You really have to work hard to NOT be a heretic presently. Hint, anytime you disagree on an issue with theological significance with most of 2000 years of Christian tradition, you’re probably a heretic—especially if you’re a pastor, elder, or church leader. Here’s an amusing note: I’ve RARELY met anyone with a title like ‘head pastor’ who I haven’t considered a heretic. The pastors who I’ve considered orthodox rarely have more than 150 or so in their congregation, with many having much less.
Here’s only part what you’re got to do to NOT be a heretic:
You have to strongly oppose abortion and make no bones that it is a serious sin
You have to have a complementarian as opposed to egalitarian or equalitarian view of men and women. You have to teach the whole Scripture on male-female relationships, not just what is comfortable to the women in your congregation.

§ **Given records**
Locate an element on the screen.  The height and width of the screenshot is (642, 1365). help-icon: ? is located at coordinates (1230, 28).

* * *

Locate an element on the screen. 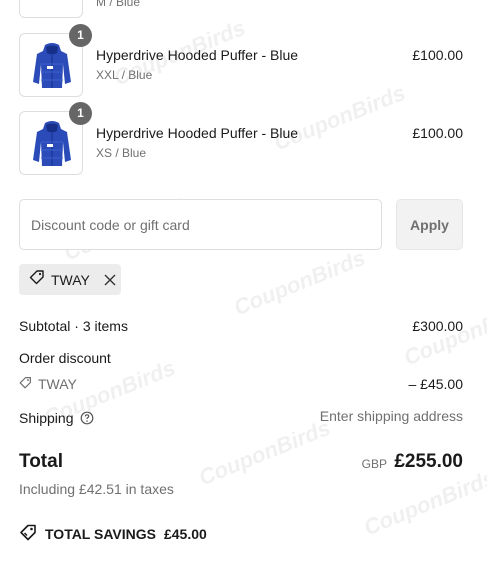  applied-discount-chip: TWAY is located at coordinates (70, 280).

--

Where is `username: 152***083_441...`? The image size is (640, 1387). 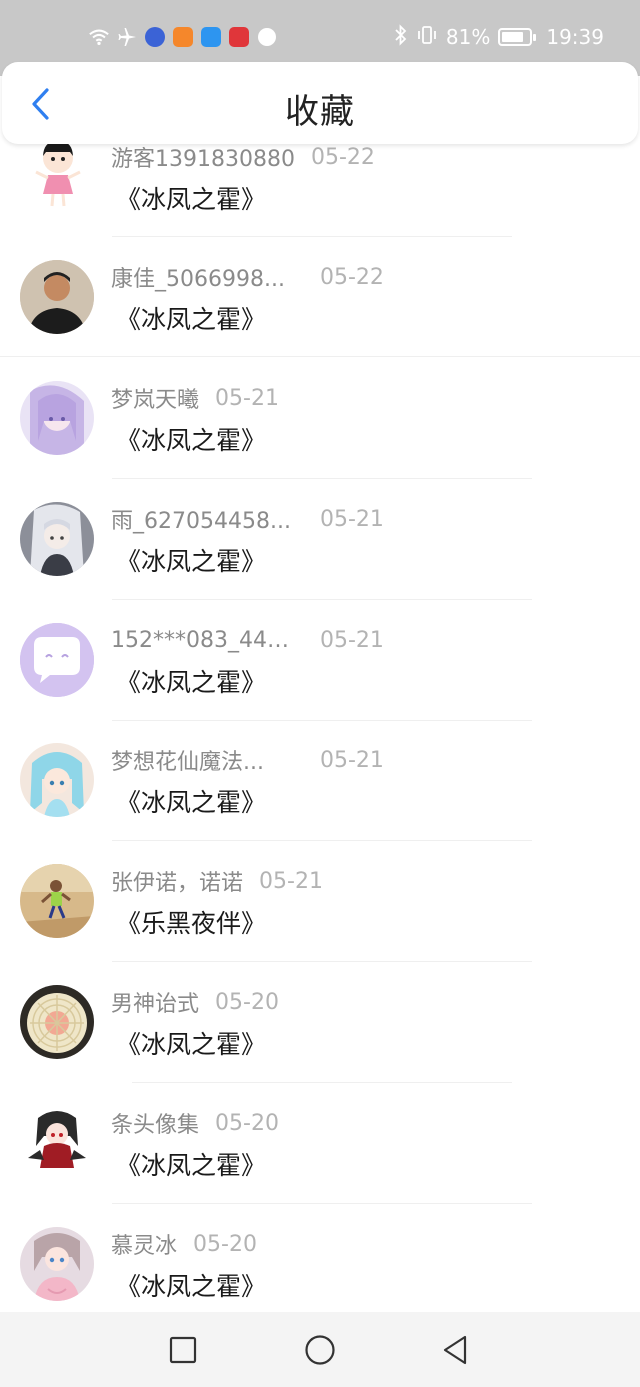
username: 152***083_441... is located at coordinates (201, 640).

§ **What needs to be done**
In the text on heresy, what congregation size do the pastors the writer has considered orthodox rarely exceed? The lines above come from a separate source unrelated to the text.

§ **Answer to this task**
About 150 people.